PASSAGE -

## BEGIN

### Tutorial: using finetuned est-roberta's NER model

This tutorial shows how to use finetuned est-roberta's NER model with EstNLTK. 

### Prerequisites

For running this code, you'll need:

* Python 3.7+
* [estnltk v1.6.9+](https://github.com/estnltk/estnltk)
* [pytorch v1.7.0+](https://pytorch.org/)
* [transformers v4.0.0+](https://huggingface.co/transformers)
* Python modules `data_preprocessing` and `bert_ner_tagger` from [this repository](https://github.com/soras/vk_ner_lrec_2022)


In [1]:
import os
from estnltk import Text

# Load preprocessing utils
from data_preprocessing import TokenizationPreprocessorFixed
preprocessor = TokenizationPreprocessorFixed()

There are 2 ways for initializing `BertNERTagger`:

In [2]:
# Option 1: load model from the local directory
bert_models_dir = 'bert_models'
bertner_model_location = os.path.join( bert_models_dir, 'model_est-roberta_10_bs16_lr5e-05_ep8' )
assert os.path.exists(bertner_model_location)

# Load BertNERTagger with the model
from bert_ner_tagger import BertNERTagger
bert_ner_tagger = BertNERTagger(bert_tokenizer_location=bertner_model_location, 
                                bert_ner_location=bertner_model_location, output_layer='bert_ner',
                                token_level=False, do_lower_case=False, use_fast=False)

In [3]:
# Option 2: download the model from the huggingface
from bert_ner_tagger import BertNERTagger
hf_model_id = 'tartuNLP/est-roberta-hist-ner'
bert_ner_tagger = BertNERTagger(bert_tokenizer_location=hf_model_id, 
                                bert_ner_location=hf_model_id, output_layer='bert_ner',
                                token_level=False, do_lower_case=False, use_fast=False)

## END

(Entries for locating words and elements)
## BEGIN

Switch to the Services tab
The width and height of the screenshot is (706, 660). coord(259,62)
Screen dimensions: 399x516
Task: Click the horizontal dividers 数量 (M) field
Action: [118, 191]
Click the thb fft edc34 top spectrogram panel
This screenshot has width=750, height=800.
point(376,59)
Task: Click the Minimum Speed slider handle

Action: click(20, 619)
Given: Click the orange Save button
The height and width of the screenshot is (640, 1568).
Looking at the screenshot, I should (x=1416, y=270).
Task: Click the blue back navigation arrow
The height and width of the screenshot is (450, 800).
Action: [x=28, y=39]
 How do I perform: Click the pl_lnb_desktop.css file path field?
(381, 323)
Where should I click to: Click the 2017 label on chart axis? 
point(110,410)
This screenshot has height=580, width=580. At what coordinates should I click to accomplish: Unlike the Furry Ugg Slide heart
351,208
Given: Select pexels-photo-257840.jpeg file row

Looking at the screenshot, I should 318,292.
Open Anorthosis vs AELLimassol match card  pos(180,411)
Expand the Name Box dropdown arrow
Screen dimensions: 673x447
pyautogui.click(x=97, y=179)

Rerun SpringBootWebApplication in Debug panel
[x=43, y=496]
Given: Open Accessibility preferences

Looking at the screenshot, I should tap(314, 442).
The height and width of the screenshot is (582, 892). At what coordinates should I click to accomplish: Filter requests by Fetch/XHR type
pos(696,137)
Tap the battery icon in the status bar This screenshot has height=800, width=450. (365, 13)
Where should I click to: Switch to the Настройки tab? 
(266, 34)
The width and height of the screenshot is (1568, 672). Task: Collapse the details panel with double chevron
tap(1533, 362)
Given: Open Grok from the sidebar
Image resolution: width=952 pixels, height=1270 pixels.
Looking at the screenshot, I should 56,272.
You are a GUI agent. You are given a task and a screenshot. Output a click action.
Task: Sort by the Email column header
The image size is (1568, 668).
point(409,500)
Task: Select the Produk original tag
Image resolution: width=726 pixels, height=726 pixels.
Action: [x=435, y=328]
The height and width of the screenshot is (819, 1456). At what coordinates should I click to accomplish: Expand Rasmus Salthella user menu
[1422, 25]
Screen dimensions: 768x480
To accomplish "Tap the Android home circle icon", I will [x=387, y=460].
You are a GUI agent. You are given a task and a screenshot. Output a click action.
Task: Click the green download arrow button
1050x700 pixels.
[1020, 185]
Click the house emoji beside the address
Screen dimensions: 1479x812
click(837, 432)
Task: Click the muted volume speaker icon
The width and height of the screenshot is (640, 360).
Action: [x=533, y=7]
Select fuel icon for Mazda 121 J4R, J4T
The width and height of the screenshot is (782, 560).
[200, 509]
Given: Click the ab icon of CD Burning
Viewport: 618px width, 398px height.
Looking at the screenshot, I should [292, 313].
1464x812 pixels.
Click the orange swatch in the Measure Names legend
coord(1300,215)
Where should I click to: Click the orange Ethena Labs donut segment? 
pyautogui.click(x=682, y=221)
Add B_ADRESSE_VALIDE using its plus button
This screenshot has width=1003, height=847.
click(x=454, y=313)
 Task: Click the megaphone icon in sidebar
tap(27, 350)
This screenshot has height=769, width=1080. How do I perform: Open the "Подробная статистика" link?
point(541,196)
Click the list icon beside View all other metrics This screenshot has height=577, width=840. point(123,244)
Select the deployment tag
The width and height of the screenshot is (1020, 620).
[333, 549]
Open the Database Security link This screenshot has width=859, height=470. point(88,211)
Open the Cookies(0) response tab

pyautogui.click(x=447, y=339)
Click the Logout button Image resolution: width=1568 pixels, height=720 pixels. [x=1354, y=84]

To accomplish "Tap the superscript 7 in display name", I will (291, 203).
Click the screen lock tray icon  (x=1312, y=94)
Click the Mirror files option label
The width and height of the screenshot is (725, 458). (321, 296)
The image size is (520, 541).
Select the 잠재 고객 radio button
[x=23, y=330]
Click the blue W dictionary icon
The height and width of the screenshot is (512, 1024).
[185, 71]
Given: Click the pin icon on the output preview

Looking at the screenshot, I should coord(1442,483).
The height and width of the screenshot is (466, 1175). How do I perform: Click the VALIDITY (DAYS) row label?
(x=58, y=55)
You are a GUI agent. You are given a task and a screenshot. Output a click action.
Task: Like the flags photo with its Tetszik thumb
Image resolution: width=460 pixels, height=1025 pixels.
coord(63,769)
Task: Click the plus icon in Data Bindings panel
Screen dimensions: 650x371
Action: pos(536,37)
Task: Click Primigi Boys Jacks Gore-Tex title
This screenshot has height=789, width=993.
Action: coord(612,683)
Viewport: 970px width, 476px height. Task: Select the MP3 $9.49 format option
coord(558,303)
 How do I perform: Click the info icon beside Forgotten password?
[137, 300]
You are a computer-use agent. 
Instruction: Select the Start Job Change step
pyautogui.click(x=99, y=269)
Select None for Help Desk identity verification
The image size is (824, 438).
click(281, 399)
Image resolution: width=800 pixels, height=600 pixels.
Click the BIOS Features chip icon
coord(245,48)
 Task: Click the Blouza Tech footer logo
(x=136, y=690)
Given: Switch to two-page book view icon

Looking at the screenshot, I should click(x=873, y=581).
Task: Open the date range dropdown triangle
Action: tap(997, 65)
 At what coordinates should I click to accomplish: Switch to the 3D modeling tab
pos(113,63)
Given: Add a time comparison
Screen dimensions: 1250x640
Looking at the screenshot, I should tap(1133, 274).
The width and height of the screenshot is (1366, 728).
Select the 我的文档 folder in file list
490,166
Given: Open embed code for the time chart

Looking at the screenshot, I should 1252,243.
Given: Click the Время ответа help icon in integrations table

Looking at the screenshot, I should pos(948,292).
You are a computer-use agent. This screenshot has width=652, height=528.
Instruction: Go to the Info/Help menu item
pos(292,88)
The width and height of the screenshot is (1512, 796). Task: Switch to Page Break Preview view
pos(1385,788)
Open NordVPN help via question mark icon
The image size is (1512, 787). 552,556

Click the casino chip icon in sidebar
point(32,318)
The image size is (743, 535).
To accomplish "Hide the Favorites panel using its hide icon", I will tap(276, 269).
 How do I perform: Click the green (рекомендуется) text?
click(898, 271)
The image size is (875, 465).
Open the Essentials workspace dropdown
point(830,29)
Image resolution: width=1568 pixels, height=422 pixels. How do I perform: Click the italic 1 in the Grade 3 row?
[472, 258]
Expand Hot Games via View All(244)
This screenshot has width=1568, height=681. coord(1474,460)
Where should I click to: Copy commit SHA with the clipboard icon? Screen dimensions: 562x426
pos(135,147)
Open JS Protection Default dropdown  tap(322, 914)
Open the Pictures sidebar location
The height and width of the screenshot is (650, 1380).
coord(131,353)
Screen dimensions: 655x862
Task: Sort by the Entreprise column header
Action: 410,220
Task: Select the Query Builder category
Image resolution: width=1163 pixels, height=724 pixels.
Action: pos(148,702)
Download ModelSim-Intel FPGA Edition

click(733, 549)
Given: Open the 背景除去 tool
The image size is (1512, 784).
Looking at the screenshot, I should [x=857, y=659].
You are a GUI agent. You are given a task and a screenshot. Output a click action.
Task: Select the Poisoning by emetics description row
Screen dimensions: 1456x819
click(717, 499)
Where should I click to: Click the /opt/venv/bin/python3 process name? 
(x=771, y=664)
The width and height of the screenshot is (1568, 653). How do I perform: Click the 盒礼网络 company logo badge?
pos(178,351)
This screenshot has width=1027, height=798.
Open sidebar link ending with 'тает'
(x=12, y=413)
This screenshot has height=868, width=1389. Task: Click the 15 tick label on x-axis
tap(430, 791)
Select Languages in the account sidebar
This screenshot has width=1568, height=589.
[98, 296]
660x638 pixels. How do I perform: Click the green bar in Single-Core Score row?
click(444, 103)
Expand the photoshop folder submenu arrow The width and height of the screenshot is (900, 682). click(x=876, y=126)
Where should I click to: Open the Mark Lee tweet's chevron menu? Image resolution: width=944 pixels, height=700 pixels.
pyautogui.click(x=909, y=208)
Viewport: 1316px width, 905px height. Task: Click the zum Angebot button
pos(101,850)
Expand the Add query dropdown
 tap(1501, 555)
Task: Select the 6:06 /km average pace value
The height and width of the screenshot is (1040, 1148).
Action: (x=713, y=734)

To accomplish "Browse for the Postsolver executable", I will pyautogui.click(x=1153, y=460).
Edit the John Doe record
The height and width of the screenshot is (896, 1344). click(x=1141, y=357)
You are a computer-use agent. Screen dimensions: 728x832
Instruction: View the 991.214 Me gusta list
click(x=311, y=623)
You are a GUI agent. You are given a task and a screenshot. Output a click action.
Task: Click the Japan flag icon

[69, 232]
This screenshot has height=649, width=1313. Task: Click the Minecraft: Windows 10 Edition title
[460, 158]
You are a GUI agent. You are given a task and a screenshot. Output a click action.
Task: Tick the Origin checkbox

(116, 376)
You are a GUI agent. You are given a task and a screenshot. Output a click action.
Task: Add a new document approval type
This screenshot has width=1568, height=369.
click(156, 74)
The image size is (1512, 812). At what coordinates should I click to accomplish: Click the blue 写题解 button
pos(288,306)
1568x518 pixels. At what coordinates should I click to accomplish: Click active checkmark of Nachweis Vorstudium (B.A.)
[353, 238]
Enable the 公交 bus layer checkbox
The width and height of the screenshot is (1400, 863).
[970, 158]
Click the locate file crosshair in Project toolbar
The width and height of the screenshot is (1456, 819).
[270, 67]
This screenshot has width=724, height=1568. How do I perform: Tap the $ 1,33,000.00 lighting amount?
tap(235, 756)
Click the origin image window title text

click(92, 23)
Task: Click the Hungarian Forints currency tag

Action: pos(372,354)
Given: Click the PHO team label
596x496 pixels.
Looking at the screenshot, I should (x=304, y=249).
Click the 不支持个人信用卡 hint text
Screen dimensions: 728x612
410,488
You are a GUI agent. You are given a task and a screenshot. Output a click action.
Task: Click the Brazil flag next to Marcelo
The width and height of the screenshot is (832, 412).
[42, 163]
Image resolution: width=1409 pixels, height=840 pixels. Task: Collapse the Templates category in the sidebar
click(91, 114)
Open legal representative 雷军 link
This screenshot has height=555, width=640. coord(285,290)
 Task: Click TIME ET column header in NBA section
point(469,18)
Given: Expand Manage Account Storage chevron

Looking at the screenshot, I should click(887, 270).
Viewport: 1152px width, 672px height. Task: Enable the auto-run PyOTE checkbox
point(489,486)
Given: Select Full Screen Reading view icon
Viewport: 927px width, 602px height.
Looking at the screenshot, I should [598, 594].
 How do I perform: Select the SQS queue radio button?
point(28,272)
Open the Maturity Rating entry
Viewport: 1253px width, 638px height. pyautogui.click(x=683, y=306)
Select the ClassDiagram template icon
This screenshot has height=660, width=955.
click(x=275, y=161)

## END

ACTIONS TO TAKE -
(1) Print everything in the NER tutorial from "# Load preprocessing" down to "bert_models_dir, 'model_est-roberta_10_bs16_lr5e-05_ep8' )".
(2) List the keyword arguments passed to `BertNERTagger` when the NER tutorial initializes it.

WRITTEN RESPONSES -
(1)
# Load preprocessing utils
from data_preprocessing import TokenizationPreprocessorFixed
preprocessor = TokenizationPreprocessorFixed()

There are 2 ways for initializing `BertNERTagger`:

In [2]:
# Option 1: load model from the local directory
bert_models_dir = 'bert_models'
bertner_model_location = os.path.join( bert_models_dir, 'model_est-roberta_10_bs16_lr5e-05_ep8' )

(2)
- `bert_tokenizer_location`
- `bert_ner_location`
- `output_layer`
- `token_level`
- `do_lower_case`
- `use_fast`